Nommé en novembre dernier directeur des cérémonies au sein de la direction générale du protocole d’État par Ali Bongo Ondimba, l’humoriste-comédien-producteur Serge Abessolo, qui fut l’un des acteurs de la campagne électorale du nouveau président, officie désormais au Palais du bord de mer. « Depuis, on ne le voit plus beaucoup », se plaint son ami, le journaliste François Ndjimbi. Abessolo le reconnaît, il n’arrête plus de voyager pour préparer les déplacements du chef de l’État. Mais il se défend d’avoir pris la grosse tête. Sa plus grande fierté, c’est sa fille, Hélène, née en mars 2009. Et aujourd’hui, s’il met sa carrière artistique entre parenthèses, Abessolo n’exclut pas de « solliciter une permission » si un rôle intéressant se présente.

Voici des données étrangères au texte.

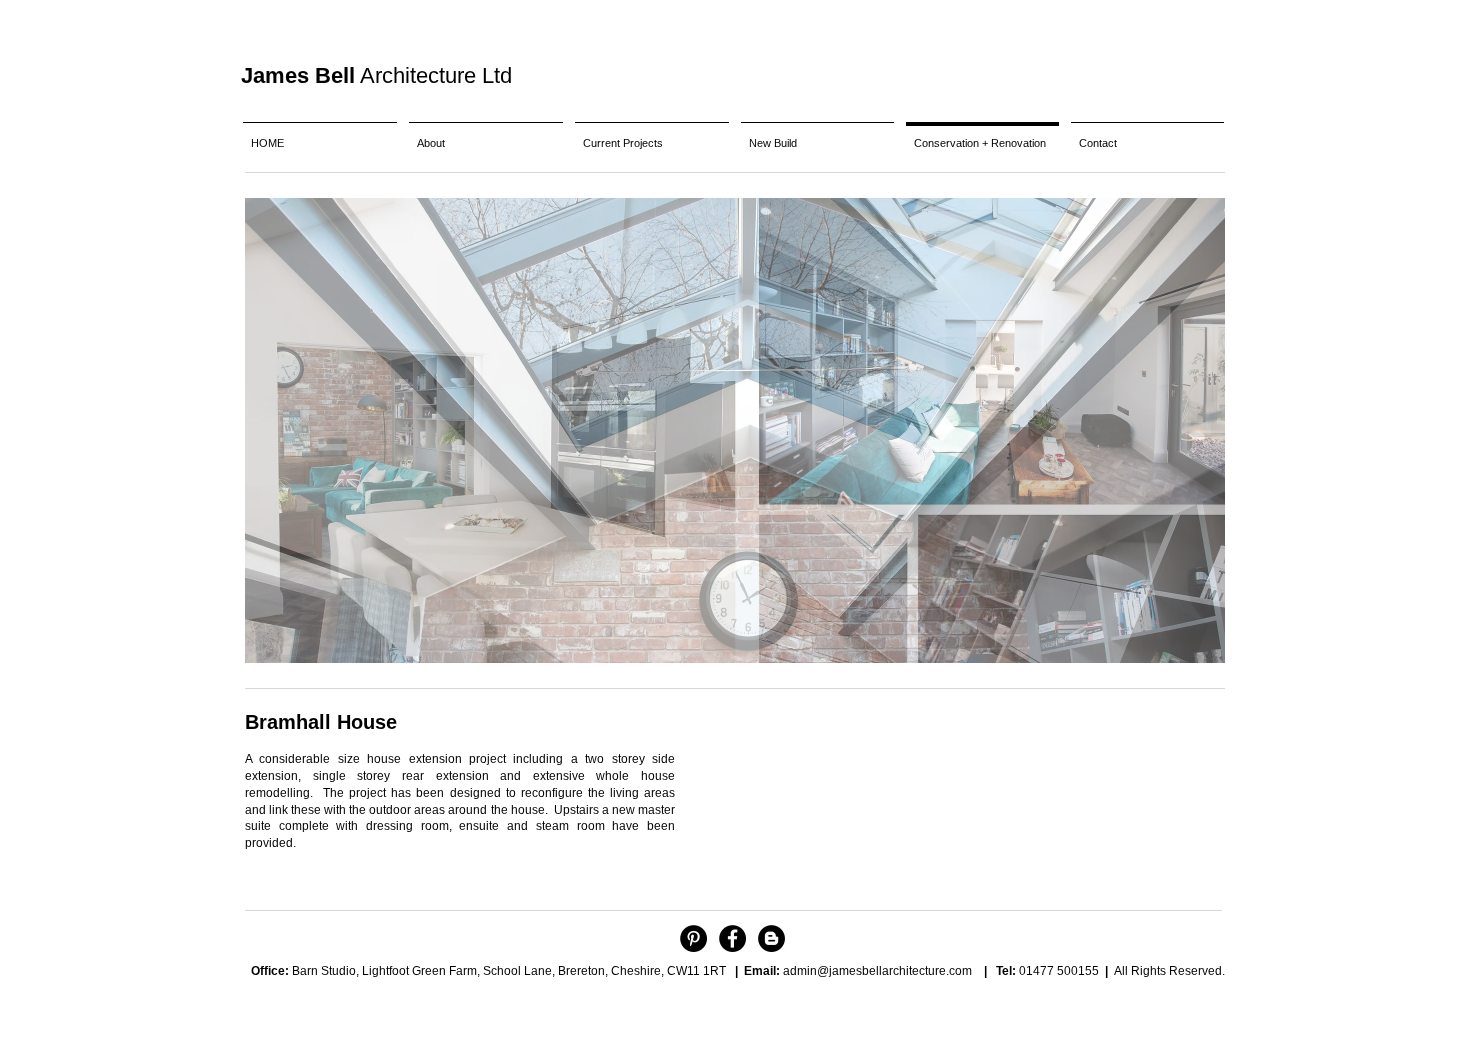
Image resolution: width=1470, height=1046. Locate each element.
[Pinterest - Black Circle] (693, 938)
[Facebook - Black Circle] (732, 938)
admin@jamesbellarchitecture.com (877, 971)
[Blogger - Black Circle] (771, 938)
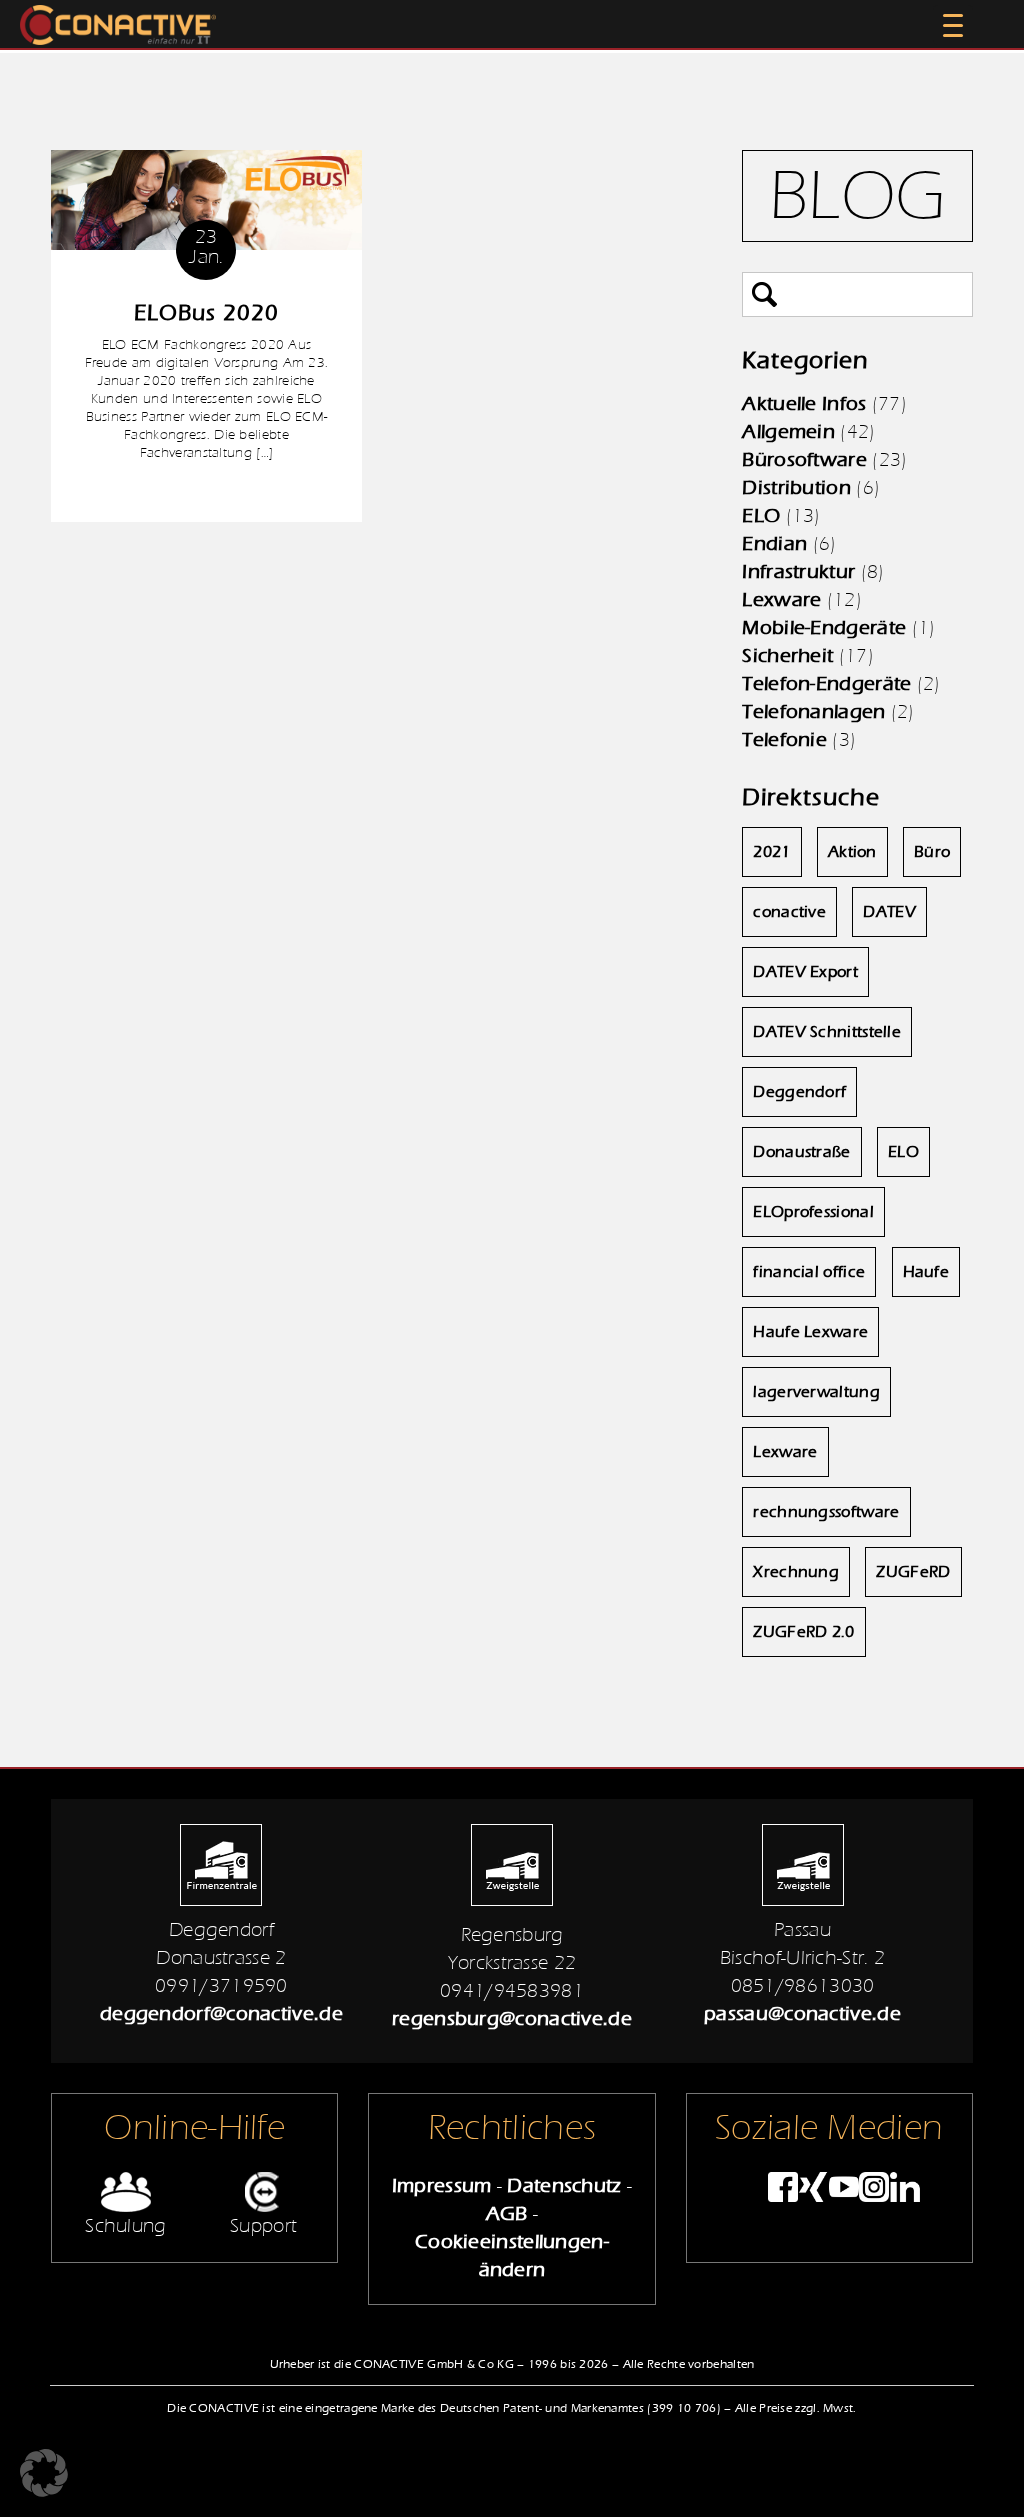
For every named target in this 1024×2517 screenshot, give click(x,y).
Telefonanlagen (813, 711)
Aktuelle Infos (804, 403)
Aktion (852, 852)
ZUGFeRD (913, 1572)
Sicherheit (787, 655)
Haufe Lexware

Sa promotion ne doit rien au hasard. « Avant cela, j’avais déjà participé à la campagne pour la réélection de feu le président Omar Bongo », explique-t-il. Ses talents d’organisateur d’événements, de chansonnier et d’animateur caustique lui ont également ouvert des portes au Congo, où il a battu campagne pour le candidat Denis Sassou Nguesso, réélu le 12 juillet 2009. Intégré, quasi dans la foulée, au sein de l’équipe de campagne du Parti démocratique gabonais par Pascaline Bongo, il est tout de suite adopté par l’entourage d’Ali et par le candidat lui-même, qui a aimé ses prestations de « master of ceremony ».

Curieux destin que celui de ce jeune homme originaire de Bitam en pays fang du Nord, qui fêtera ses 40 ans le 8 mars prochain et a viré à l’humour un soir des années 1990, après avoir regardé un spectacle du Camerounais Essindi Mindja. « C’était la première fois que je voyais un humoriste réussir à faire rire sans faire le clown. » Débutant, il constate vite les dangers de l’exercice dans un pays qui expérimente le retour au multipartisme. Ses vannes ne font pas rire tout le monde. Un ministre, avocat dans le civil, menace de l’attaquer en justice après un sketch au cours duquel il avait osé imiter Omar Bongo Ondimba. Rien ne le détourne pour autant de sa passion pour la comédie.

Entre comédie et événementiel

En 1999, il incarne son premier rôle au cinéma, un agent de police, dans le long-métrage Oréga, du Gabonais Marcel Sandja, et enchaîne en 2000 avec un rôle d’animateur télé dans Dolé, d’Imunga Ivanga. « Depuis, on n’a plus arrêté de voir ma tête partout », plaisante-t-il. Il se fait particulièrement remarquer, en 2001, dans Les Couilles de l’éléphant, de Henri-Joseph Koumba (primé sur le continent et en Europe pour son humour cynique sur la politique). On le retrouve à la télévision (notamment dans la série ivoirienne Ma famille). Dernier tournage, en mai 2009, avec le rôle principal dans Le Mec idéal, de l’Ivoirien Owell Brown (en cours de montage). Entre comédie et événementiel, Abessolo s’occupe aussi de sa société de production musicale, qui compte dans son écurie le chanteur martiniquais Jacky Rapon, dont le dernier album sort en mars.

L’homme-orchestre se rappelle que, pour ses parents, « travailler comme fonctionnaire était bien plus valorisant ». Est-ce la raison qui le pousse à intégrer l’École de préparation aux carrières administratives (EPCA) de Libreville ? Diplômé en 2007, il entre au cabinet du ministre des PME en 2008. Dans cette nouvelle vie de fonctionnaire, il a aimé être « le diplomate accompagnateur » de Jacques Chirac lors des obsèques d’Omar Bongo Ondimba, en juin dernier.